This directory contains encoding data for encodings that are not
hard-wired into the font system.  This is implemented for all three
scalable backends -- Type 1, Speedo, and TrueType.


1. Using encoding definition files

In order to use a font in an encoding that the font backend does not
know about, you need to have a `encodings.dir' file in the same
directory as the font file used.  `encodings.dir' has the same format
as `fonts.dir'.  Its first line specifies the number of encodings,
while every successive line has two columns, the name of the encoding,
and the name of the encoding file.  Every encoding name should
agree with the encoding name defined in the encoding file.  For
example,

  3
  mulearabic-0 mulearabic-0.enc
  mulearabic-1 mulearabic-1.enc
  mulearabic-2 mulearabic-2.enc

Note that the name of an encoding *must* be specified in the encoding
file's STARTENCODING or ALIAS line.  It is not enough to create an
`encodings.dir' entry.

If your platform supports it, encoding files may be compressed or
gzipped.


2. Encoding file format

The encoding files are `free form,' /i.e./ any string of whitespace is
equivalent to a single space.  Keywords are parsed in a
non-case-sensitive manner, meaning that `size', `SIZE', and `SiZE' all
parse as the same keyword; on the other hand, case is significant in
glyph names.

Numbers can be written in decimal, as in `256', in hexadecimal, as in
`0x100', or in octal, as in `0400'.

Comments are introduced by a hash sign `#'.  A `#' may appear at any
point in a line, and all characters following the `#' are ignored, up
to the end of the line.

The encoding file starts with the definition of the name of the
encoding, and eventually its alternate names (aliases):

  STARTENCODING mulearabic-0
  ALIAS arabic-0
  ALIAS something-else

The names of the encoding should be suitable for use in an XLFD font
name, and therefore contain exactly one dash `-'.

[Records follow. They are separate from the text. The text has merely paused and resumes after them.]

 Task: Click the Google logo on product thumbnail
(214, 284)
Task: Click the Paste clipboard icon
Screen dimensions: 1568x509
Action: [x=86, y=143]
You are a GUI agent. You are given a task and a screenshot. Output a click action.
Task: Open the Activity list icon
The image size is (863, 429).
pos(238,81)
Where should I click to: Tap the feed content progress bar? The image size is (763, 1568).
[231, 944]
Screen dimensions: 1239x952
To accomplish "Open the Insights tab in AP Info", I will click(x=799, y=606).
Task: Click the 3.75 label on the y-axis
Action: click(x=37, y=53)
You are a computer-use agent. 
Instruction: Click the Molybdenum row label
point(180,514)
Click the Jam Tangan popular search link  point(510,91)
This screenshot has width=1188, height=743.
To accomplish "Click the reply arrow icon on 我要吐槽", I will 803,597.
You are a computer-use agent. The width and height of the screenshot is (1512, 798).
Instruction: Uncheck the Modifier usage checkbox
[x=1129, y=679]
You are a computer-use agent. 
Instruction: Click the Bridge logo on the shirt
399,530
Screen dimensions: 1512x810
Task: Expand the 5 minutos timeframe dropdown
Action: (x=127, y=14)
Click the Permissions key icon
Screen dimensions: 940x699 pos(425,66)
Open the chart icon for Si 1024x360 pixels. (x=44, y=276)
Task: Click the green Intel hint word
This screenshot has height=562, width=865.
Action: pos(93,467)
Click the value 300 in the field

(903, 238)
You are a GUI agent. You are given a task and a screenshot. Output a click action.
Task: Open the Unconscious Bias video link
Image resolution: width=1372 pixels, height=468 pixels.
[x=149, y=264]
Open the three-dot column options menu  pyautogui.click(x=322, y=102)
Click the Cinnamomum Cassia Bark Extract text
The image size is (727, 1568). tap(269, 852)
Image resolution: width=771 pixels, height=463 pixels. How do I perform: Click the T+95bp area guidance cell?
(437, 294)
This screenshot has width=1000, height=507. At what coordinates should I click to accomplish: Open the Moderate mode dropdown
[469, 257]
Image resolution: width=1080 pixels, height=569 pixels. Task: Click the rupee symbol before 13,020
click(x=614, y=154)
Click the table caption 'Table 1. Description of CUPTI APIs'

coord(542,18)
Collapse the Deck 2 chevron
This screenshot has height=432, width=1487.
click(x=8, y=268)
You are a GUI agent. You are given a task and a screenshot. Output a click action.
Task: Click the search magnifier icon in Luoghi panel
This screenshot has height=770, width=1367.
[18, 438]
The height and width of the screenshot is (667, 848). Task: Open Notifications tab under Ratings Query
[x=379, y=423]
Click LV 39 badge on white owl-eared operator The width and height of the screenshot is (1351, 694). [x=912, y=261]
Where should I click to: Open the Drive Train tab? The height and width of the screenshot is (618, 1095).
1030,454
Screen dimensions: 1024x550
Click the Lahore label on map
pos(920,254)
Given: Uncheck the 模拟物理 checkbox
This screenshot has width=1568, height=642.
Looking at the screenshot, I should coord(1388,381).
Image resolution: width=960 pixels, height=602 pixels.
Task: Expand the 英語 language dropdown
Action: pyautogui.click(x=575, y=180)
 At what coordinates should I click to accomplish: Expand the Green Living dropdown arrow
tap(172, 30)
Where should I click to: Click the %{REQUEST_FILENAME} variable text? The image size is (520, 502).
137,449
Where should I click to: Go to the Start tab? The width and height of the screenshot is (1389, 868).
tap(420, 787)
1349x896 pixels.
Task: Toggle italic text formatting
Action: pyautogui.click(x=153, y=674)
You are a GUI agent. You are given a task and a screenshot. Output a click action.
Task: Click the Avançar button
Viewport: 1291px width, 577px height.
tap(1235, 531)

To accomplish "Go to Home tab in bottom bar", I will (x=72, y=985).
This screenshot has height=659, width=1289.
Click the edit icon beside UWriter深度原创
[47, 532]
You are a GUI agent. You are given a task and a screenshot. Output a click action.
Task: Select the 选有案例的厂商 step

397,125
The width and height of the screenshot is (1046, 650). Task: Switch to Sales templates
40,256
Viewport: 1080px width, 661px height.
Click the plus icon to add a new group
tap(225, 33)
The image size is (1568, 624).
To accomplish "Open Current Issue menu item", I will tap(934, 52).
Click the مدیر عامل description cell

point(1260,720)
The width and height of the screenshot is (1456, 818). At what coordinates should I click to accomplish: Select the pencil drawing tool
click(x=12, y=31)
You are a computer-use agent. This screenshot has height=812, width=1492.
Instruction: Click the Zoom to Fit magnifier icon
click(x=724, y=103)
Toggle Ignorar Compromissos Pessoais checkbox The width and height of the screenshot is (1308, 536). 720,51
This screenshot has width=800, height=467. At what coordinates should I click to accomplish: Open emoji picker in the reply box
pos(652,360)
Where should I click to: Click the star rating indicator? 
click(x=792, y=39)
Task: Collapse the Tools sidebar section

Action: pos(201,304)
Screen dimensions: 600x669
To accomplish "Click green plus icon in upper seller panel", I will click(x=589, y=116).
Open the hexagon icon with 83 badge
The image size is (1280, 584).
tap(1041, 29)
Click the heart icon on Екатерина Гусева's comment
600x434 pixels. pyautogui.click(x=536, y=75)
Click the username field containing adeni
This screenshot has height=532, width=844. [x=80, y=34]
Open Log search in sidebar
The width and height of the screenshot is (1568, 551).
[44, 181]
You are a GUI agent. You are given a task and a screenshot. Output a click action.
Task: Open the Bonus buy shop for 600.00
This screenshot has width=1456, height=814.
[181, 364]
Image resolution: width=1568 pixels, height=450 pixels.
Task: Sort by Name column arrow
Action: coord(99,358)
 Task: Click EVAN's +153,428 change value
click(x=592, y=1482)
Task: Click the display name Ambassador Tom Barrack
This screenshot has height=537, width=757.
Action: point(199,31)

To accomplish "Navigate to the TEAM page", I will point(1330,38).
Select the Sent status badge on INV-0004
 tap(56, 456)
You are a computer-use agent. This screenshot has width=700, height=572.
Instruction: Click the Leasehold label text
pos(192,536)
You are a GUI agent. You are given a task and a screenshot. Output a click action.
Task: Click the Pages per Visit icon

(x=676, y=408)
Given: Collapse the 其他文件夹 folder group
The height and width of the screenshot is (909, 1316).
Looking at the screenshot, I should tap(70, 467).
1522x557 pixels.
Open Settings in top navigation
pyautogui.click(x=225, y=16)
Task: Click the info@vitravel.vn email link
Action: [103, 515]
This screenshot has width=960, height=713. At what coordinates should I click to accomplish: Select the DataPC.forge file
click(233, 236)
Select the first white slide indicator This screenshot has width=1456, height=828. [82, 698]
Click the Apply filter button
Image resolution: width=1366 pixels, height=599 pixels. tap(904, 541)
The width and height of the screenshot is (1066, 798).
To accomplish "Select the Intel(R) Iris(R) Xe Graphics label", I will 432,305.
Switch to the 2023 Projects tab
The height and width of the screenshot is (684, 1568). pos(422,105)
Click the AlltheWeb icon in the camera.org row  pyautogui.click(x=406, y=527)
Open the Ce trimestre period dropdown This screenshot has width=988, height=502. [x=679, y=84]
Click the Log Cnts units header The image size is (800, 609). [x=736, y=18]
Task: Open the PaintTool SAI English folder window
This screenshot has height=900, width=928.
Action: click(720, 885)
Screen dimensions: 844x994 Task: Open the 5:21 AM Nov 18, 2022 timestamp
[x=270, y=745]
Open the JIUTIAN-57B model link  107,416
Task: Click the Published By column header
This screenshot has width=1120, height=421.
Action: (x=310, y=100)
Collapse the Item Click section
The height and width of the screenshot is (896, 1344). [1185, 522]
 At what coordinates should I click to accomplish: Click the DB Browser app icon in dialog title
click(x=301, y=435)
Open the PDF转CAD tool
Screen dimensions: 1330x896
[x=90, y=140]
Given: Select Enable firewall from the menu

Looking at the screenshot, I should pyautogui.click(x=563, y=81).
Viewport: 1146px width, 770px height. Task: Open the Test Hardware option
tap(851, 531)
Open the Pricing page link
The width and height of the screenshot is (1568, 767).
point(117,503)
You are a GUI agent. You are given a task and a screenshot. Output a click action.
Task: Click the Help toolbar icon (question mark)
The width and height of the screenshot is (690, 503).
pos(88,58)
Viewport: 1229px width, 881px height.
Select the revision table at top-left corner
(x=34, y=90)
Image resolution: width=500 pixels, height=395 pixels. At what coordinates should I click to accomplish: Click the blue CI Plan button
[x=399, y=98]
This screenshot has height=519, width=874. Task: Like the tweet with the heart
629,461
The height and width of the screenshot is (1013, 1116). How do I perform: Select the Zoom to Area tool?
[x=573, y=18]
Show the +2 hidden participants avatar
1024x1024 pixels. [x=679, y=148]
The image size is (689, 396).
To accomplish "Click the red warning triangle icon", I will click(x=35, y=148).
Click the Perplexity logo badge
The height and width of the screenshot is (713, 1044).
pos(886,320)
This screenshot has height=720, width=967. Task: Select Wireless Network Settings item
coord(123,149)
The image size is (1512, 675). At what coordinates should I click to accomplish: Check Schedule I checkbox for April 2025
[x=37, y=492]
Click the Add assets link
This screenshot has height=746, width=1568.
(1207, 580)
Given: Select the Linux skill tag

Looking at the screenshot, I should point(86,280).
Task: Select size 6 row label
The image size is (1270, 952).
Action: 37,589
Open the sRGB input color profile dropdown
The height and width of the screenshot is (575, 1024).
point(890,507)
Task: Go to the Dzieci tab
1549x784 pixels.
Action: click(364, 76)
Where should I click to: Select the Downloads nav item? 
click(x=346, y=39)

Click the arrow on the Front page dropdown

The encoding file may then optionally declare the size of the
encoding.  For a linear encoding (such as Mule Arabic, or ISO 8859-1),
the SIZE line specifies the maximum code plus one:

  SIZE 0x2B

For a matrix encoding, such as JIS X 0208, it should specify two
numbers.  The first is the number of the last row plus one, the other,
the highest column number plus one.  In the case of `jisx0208.1990-0'
(JIS X 0208(1990), double-byte encoding, high bit clear), it should be

  SIZE 0x75 0x80

Codes outside the region defined by the size line are supposed to be
undefined.  Encodings default to linear encoding with a size of 256
(0x100).  This means that you *must* declare the size of all 16 bit
encodings.

What follows is one or more mapping sections.  A mapping section
starts with a `STARTMAPPING' line stating the target of the mapping.
The target may be one of:

* Unicode (ISO 10646):

  STARTMAPPING unicode

* a given TrueType `cmap':

  STARTMAPPING cmap 3 1

* PostScript glyph names

  STARTMAPPING postscript

Every line in a mapping section maps one from the encoding being
defined to the target of the mapping.  In mappings with a Unicode or
TrueType mapping, codes are mapped to codes:

  0x21 0x0660
  0x22 0x0661
  ...

As an abbreviation, it is possible to map a contiguous range of codes
in a single line.  A line consisting of three integers

  <start> <end> <target>

is an abbreviation for the range of lines

  <start>     <target>
  <start>+1   <target>+1
  ...
  <end>       <target>+<end>-<start>

For example, the line

  0x2121 0x215F 0x8140

is an abbreviation for

  0x2121 0x8140
  0x2122 0x8141
  ...
  0x215F 0x817E

Codes not listed are assumed to map through the identity (/i.e./ to
the same numerical value).  In order to override this default mapping,
you may specify a range of codes to be undefined by using an
`UNDEFINE' line:

  UNDEFINE 0x00 0x2A

or, for a single code

  UNDEFINE 0x1234

This works because later values override earlier one.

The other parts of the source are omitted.